‘’Her sene başında basketbol federasyonunun fair-play kuralları için bir yazı veriliyormuş. Bu yazıda, bu seneki bütçemiz 70 milyon TL, bunun 50 milyonunu X firmayla sponsorluk yaparak alacağız. Bu form için kulüpten biri geldi bana. Sizin şirketlerden birini yazalım dediler. Ben de bir şirketimi yazdım. Gerekenler yapıldı ve form federasyona gitti. Bu belge Yaşar Ailesi’ne <İlker Başkan kendi şirketini basketbolda isim sponsoru yapmak istiyor. O yüzden yıllardır Pınar tarafından doldurulan belge İlker Başkan’ın şirketi adına dolduruldu> diye lanse edilmiş. Bunu onlardan öğrendim. Sonra araştırdım. Bu belge yıllardır Pınar adıyla düzenlenip gönderilmiş federasyona, bu sene benim şirketim yazılıp gönderilmiş. Bu olayı Pınar Grubu’na böyle anlattıkları için ilişkiler yara aldı.’’
Eski başkan İlker Ergüllü’nün ‘’ilk kez detaylı bir açıklama yapıyorum’’ diyerek Yenigün gazetesine verdiği röportajın bir kısmını alıntı yaparak bu yazıma giriş yaptım. Çünkü yukarıdaki paragraf merkezli olarak bazı dikkatimi çeken şeylerden bahsedeceğim…
Öncelikle bu açıklama sayesinde Pınar’ın neden sponsorluktan çekildiği konusu netliğe kavuşmuş oldu ve bu açıdan eski başkana teşekkürler. Tabi ki de onun bizlere yansıtmak istediği ile bizlerin anladığı farklı olarak netlik kazanmış da olabilir. İşte bu noktada okuyanların bakış açısı farkı devreye girecektir!
Röportajın tamamını bulup okuyun lütfen…
İyi niyetli bir bakış açısı ile yaklaşıldığında; eski başkanın Pınar yanısıra Yukatel ile de sponsorluk anlaşması yaparak kulübün gelirini arttırmaya yönelik çabaladığını, Mavişehir arazisi konusunda inanılmaz kafa yorup plan projeler yaptığını, sadece kendi cebinden kulüp için 105 milyon TL verdiğini ve kendisiyle birlikte bu rakama eşdeğer rakamları yola birlikte çıktığı kişilerin de vermeyi taahhüt ettiği halde kendisini yarı yolda bıraktıkları için sıfır borçlu bir kulüp olacakken olunamadığını, Yaşar Ailesi’ne kendisinin yanlış lanse edilmesi nedeniyle duyduğu üzüntüyü görüp eski başkan adına üzülmeye ve hatta ona karşı büyük bir sevgi-saygı duymaya başlanılabilir…

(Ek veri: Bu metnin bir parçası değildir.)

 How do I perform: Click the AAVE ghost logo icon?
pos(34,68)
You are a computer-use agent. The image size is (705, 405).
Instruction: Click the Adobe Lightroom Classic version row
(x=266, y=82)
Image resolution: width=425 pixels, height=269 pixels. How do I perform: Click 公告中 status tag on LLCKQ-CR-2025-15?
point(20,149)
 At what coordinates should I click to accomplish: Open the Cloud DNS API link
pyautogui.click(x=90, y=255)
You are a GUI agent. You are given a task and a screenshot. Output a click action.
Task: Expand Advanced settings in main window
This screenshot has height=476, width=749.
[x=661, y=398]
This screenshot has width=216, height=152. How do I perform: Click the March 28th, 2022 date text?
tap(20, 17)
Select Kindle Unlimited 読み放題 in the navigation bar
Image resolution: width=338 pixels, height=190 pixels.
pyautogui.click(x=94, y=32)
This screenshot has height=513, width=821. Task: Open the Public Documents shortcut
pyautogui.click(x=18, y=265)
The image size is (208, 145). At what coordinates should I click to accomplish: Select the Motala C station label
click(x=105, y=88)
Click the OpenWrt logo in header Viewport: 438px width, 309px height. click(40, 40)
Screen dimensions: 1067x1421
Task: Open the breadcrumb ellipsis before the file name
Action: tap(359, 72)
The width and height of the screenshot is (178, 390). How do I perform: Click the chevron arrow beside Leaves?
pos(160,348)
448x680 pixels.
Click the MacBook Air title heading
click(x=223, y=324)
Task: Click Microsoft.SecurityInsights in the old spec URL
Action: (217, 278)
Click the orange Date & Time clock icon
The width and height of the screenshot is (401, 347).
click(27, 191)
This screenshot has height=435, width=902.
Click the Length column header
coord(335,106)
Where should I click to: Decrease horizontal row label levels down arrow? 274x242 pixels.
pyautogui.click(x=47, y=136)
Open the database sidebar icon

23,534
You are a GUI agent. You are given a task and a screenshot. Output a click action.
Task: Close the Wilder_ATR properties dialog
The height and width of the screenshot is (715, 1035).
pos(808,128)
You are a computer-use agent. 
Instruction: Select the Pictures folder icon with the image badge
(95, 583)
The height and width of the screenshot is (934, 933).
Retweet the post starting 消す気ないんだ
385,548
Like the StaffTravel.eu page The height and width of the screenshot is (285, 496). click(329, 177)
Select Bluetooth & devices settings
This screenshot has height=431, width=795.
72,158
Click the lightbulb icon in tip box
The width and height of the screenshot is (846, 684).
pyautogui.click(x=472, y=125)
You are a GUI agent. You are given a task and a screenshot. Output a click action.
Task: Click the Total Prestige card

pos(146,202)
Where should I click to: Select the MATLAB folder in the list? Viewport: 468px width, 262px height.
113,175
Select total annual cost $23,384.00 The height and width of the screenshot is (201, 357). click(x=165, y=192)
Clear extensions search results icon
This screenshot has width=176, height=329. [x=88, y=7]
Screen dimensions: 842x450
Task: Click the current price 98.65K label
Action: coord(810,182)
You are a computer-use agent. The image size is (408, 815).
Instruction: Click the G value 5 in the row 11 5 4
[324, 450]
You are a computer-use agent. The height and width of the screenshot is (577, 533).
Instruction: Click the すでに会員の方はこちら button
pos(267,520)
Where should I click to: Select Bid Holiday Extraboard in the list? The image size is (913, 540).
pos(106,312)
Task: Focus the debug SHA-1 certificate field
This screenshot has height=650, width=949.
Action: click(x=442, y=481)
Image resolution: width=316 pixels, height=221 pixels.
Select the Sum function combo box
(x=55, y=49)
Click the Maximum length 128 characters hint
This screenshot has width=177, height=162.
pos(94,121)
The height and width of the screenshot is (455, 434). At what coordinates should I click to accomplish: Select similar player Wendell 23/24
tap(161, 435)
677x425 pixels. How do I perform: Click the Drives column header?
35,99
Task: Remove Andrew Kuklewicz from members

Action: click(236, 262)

Bu röportaja kötü niyetli bir bakış açısı ile yaklaşıldığında ise; yazıma giriş yaptığım o röportajdan alıntı yapılan paragraf biraz ayrıntılı incelenip, değerlendirilip şöylesi sonuçlara da varılabilir: Bir kere paragrafın başında doldurulması gereken bir form’dan bahsediliyor ve bunun için kulüpten birinin gelip başkana o formda başkana ait şirketlerden birinin adını yazmayı teklif ettiği söyleniyor. Paragrafın sonlarına doğru ise konunun başkan tarafından sonradan araştırmasının yapıldığından bahsedip o formda yıllardır Pınar’ın adının yazıldığını öğrendiğini söyleyip bu sene benim şirketim yazılıp gönderilmiş deniliyor. Başlangıçta kulüpten biri geldi bana ve benim şirketlerden biri yazıldı denirken sonrasında benim şirketim yazılıp gönderilmiş’e dönüyor iş… Kendi içinde kendi kendisini yalanlayan bir açıklama adeta…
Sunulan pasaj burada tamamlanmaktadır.